* [OBJECTIVE] Copy each of the following items line for line, without altering anything.

* [THE RECORDS]
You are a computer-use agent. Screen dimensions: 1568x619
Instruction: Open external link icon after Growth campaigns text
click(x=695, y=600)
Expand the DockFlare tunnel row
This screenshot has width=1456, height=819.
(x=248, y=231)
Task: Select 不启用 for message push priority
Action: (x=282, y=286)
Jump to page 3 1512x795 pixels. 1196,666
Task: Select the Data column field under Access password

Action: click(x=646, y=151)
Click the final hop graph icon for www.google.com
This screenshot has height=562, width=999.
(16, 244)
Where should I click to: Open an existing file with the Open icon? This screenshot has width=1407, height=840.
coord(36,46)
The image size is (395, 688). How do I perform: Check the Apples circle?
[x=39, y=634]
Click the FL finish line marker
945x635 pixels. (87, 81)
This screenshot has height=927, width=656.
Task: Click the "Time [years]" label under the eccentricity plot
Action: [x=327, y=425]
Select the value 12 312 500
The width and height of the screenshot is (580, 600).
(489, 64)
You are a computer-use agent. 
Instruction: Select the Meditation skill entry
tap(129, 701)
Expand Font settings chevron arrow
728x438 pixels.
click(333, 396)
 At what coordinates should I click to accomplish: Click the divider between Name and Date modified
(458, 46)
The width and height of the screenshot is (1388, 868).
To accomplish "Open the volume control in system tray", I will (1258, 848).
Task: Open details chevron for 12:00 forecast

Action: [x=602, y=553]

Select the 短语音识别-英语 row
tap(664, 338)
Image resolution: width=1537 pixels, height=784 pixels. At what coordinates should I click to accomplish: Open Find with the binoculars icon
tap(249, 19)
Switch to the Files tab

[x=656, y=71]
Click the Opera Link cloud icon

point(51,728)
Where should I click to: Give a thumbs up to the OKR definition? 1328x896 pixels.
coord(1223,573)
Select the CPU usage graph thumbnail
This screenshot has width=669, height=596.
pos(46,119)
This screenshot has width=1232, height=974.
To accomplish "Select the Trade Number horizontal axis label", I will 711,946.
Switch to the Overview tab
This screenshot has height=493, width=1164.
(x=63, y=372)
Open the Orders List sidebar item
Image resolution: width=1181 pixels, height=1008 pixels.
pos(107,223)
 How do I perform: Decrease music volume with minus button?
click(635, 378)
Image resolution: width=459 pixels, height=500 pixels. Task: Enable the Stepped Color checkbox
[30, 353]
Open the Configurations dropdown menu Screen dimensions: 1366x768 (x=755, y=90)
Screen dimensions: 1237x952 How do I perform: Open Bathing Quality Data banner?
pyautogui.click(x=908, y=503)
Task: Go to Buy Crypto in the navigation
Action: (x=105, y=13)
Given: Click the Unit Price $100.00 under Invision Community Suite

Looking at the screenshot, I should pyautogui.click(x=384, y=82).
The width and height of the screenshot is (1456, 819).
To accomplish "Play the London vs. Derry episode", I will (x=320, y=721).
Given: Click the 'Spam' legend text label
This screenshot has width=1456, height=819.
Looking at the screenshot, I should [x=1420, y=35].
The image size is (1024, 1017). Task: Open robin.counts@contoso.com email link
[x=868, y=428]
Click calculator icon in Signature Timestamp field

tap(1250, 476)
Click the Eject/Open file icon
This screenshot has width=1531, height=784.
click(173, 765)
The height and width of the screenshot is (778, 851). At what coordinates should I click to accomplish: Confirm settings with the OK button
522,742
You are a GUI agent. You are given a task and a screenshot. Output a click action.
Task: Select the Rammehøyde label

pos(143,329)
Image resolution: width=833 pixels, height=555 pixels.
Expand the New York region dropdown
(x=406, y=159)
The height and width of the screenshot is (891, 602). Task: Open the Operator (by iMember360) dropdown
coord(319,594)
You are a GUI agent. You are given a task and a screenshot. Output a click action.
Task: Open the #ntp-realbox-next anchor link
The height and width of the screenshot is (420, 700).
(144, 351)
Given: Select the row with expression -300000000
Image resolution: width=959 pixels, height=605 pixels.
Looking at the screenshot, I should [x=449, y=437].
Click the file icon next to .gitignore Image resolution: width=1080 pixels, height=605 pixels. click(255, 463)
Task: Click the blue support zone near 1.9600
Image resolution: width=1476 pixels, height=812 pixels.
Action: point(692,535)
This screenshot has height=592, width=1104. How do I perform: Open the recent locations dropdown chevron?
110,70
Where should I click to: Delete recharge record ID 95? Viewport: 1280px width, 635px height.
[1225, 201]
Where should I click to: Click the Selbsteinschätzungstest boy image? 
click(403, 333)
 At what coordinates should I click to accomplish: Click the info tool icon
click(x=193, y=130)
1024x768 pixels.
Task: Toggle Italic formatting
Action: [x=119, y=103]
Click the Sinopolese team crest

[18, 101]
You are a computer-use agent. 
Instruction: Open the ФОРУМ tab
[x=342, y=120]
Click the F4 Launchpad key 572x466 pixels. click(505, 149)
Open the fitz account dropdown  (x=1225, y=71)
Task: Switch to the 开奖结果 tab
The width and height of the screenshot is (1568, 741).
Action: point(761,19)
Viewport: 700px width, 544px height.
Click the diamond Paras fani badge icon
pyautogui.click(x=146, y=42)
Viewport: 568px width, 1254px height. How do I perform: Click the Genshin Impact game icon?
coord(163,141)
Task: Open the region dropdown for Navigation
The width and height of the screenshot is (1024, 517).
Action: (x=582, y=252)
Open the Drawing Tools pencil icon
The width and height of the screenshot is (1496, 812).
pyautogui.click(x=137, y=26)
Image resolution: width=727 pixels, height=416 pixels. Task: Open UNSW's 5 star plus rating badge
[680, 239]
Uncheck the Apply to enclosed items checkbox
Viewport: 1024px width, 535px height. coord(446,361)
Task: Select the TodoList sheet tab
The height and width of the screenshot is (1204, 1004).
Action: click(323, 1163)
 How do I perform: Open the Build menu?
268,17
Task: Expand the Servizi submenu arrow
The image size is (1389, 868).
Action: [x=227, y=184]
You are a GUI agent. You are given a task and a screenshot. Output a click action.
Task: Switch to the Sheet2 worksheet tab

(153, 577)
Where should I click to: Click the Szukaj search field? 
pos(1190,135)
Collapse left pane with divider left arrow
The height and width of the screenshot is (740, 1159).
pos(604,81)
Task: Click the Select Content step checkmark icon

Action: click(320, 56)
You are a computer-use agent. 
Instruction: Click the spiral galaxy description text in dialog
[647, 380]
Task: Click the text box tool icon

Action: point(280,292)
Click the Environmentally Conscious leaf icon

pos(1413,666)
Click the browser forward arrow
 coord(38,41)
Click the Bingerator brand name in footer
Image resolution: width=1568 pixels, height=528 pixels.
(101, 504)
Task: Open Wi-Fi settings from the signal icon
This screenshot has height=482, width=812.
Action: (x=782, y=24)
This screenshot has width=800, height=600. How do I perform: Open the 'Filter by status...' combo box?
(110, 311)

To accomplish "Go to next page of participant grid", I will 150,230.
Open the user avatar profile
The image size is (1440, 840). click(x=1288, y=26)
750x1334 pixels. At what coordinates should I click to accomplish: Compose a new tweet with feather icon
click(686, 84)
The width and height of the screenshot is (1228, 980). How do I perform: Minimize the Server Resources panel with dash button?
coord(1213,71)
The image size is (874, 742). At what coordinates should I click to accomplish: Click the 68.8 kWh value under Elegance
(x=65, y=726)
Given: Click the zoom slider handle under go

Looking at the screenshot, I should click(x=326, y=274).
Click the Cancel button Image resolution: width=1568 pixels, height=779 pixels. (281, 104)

* [ANSWER TO THIS PROBLEM]
You are a computer-use agent. Screen dimensions: 1568x619
Instruction: Open external link icon after Growth campaigns text
click(x=695, y=600)
Expand the DockFlare tunnel row
This screenshot has width=1456, height=819.
(x=248, y=231)
Task: Select 不启用 for message push priority
Action: (x=282, y=286)
Jump to page 3 1512x795 pixels. 1196,666
Task: Select the Data column field under Access password

Action: click(x=646, y=151)
Click the final hop graph icon for www.google.com
This screenshot has height=562, width=999.
(16, 244)
Where should I click to: Open an existing file with the Open icon? This screenshot has width=1407, height=840.
coord(36,46)
The image size is (395, 688). How do I perform: Check the Apples circle?
[x=39, y=634]
Click the FL finish line marker
945x635 pixels. (87, 81)
This screenshot has height=927, width=656.
Task: Click the "Time [years]" label under the eccentricity plot
Action: [x=327, y=425]
Select the value 12 312 500
The width and height of the screenshot is (580, 600).
(489, 64)
You are a computer-use agent. 
Instruction: Select the Meditation skill entry
tap(129, 701)
Expand Font settings chevron arrow
728x438 pixels.
click(333, 396)
 At what coordinates should I click to accomplish: Click the divider between Name and Date modified
(458, 46)
The width and height of the screenshot is (1388, 868).
To accomplish "Open the volume control in system tray", I will (1258, 848).
Task: Open details chevron for 12:00 forecast

Action: [x=602, y=553]

Select the 短语音识别-英语 row
tap(664, 338)
Image resolution: width=1537 pixels, height=784 pixels. At what coordinates should I click to accomplish: Open Find with the binoculars icon
tap(249, 19)
Switch to the Files tab

[x=656, y=71]
Click the Opera Link cloud icon

point(51,728)
Where should I click to: Give a thumbs up to the OKR definition? 1328x896 pixels.
coord(1223,573)
Select the CPU usage graph thumbnail
This screenshot has width=669, height=596.
pos(46,119)
This screenshot has width=1232, height=974.
To accomplish "Select the Trade Number horizontal axis label", I will 711,946.
Switch to the Overview tab
This screenshot has height=493, width=1164.
(x=63, y=372)
Open the Orders List sidebar item
Image resolution: width=1181 pixels, height=1008 pixels.
pos(107,223)
 How do I perform: Decrease music volume with minus button?
click(635, 378)
Image resolution: width=459 pixels, height=500 pixels. Task: Enable the Stepped Color checkbox
[30, 353]
Open the Configurations dropdown menu Screen dimensions: 1366x768 (x=755, y=90)
Screen dimensions: 1237x952 How do I perform: Open Bathing Quality Data banner?
pyautogui.click(x=908, y=503)
Task: Go to Buy Crypto in the navigation
Action: (x=105, y=13)
Given: Click the Unit Price $100.00 under Invision Community Suite

Looking at the screenshot, I should pyautogui.click(x=384, y=82).
The width and height of the screenshot is (1456, 819).
To accomplish "Play the London vs. Derry episode", I will (x=320, y=721).
Given: Click the 'Spam' legend text label
This screenshot has width=1456, height=819.
Looking at the screenshot, I should [x=1420, y=35].
The image size is (1024, 1017). Task: Open robin.counts@contoso.com email link
[x=868, y=428]
Click calculator icon in Signature Timestamp field

tap(1250, 476)
Click the Eject/Open file icon
This screenshot has width=1531, height=784.
click(173, 765)
The height and width of the screenshot is (778, 851). At what coordinates should I click to accomplish: Confirm settings with the OK button
522,742
You are a GUI agent. You are given a task and a screenshot. Output a click action.
Task: Select the Rammehøyde label

pos(143,329)
Image resolution: width=833 pixels, height=555 pixels.
Expand the New York region dropdown
(x=406, y=159)
The height and width of the screenshot is (891, 602). Task: Open the Operator (by iMember360) dropdown
coord(319,594)
You are a GUI agent. You are given a task and a screenshot. Output a click action.
Task: Open the #ntp-realbox-next anchor link
The height and width of the screenshot is (420, 700).
(144, 351)
Given: Select the row with expression -300000000
Image resolution: width=959 pixels, height=605 pixels.
Looking at the screenshot, I should [x=449, y=437].
Click the file icon next to .gitignore Image resolution: width=1080 pixels, height=605 pixels. click(255, 463)
Task: Click the blue support zone near 1.9600
Image resolution: width=1476 pixels, height=812 pixels.
Action: point(692,535)
This screenshot has height=592, width=1104. How do I perform: Open the recent locations dropdown chevron?
110,70
Where should I click to: Delete recharge record ID 95? Viewport: 1280px width, 635px height.
[1225, 201]
Where should I click to: Click the Selbsteinschätzungstest boy image? 
click(403, 333)
 At what coordinates should I click to accomplish: Click the info tool icon
click(x=193, y=130)
1024x768 pixels.
Task: Toggle Italic formatting
Action: [x=119, y=103]
Click the Sinopolese team crest

[18, 101]
You are a computer-use agent. 
Instruction: Open the ФОРУМ tab
[x=342, y=120]
Click the F4 Launchpad key 572x466 pixels. click(505, 149)
Open the fitz account dropdown  (x=1225, y=71)
Task: Switch to the 开奖结果 tab
The width and height of the screenshot is (1568, 741).
Action: point(761,19)
Viewport: 700px width, 544px height.
Click the diamond Paras fani badge icon
pyautogui.click(x=146, y=42)
Viewport: 568px width, 1254px height. How do I perform: Click the Genshin Impact game icon?
coord(163,141)
Task: Open the region dropdown for Navigation
The width and height of the screenshot is (1024, 517).
Action: (x=582, y=252)
Open the Drawing Tools pencil icon
The width and height of the screenshot is (1496, 812).
pyautogui.click(x=137, y=26)
Image resolution: width=727 pixels, height=416 pixels. Task: Open UNSW's 5 star plus rating badge
[680, 239]
Uncheck the Apply to enclosed items checkbox
Viewport: 1024px width, 535px height. coord(446,361)
Task: Select the TodoList sheet tab
The height and width of the screenshot is (1204, 1004).
Action: click(323, 1163)
 How do I perform: Open the Build menu?
268,17
Task: Expand the Servizi submenu arrow
The image size is (1389, 868).
Action: [x=227, y=184]
You are a GUI agent. You are given a task and a screenshot. Output a click action.
Task: Switch to the Sheet2 worksheet tab

(153, 577)
Where should I click to: Click the Szukaj search field? 
pos(1190,135)
Collapse left pane with divider left arrow
The height and width of the screenshot is (740, 1159).
pos(604,81)
Task: Click the Select Content step checkmark icon

Action: click(320, 56)
You are a computer-use agent. 
Instruction: Click the spiral galaxy description text in dialog
[647, 380]
Task: Click the text box tool icon

Action: point(280,292)
Click the Environmentally Conscious leaf icon

pos(1413,666)
Click the browser forward arrow
 coord(38,41)
Click the Bingerator brand name in footer
Image resolution: width=1568 pixels, height=528 pixels.
(101, 504)
Task: Open Wi-Fi settings from the signal icon
This screenshot has height=482, width=812.
Action: (x=782, y=24)
This screenshot has width=800, height=600. How do I perform: Open the 'Filter by status...' combo box?
(110, 311)

To accomplish "Go to next page of participant grid", I will 150,230.
Open the user avatar profile
The image size is (1440, 840). click(x=1288, y=26)
750x1334 pixels. At what coordinates should I click to accomplish: Compose a new tweet with feather icon
click(686, 84)
The width and height of the screenshot is (1228, 980). How do I perform: Minimize the Server Resources panel with dash button?
coord(1213,71)
The image size is (874, 742). At what coordinates should I click to accomplish: Click the 68.8 kWh value under Elegance
(x=65, y=726)
Given: Click the zoom slider handle under go

Looking at the screenshot, I should click(x=326, y=274).
Click the Cancel button Image resolution: width=1568 pixels, height=779 pixels. (281, 104)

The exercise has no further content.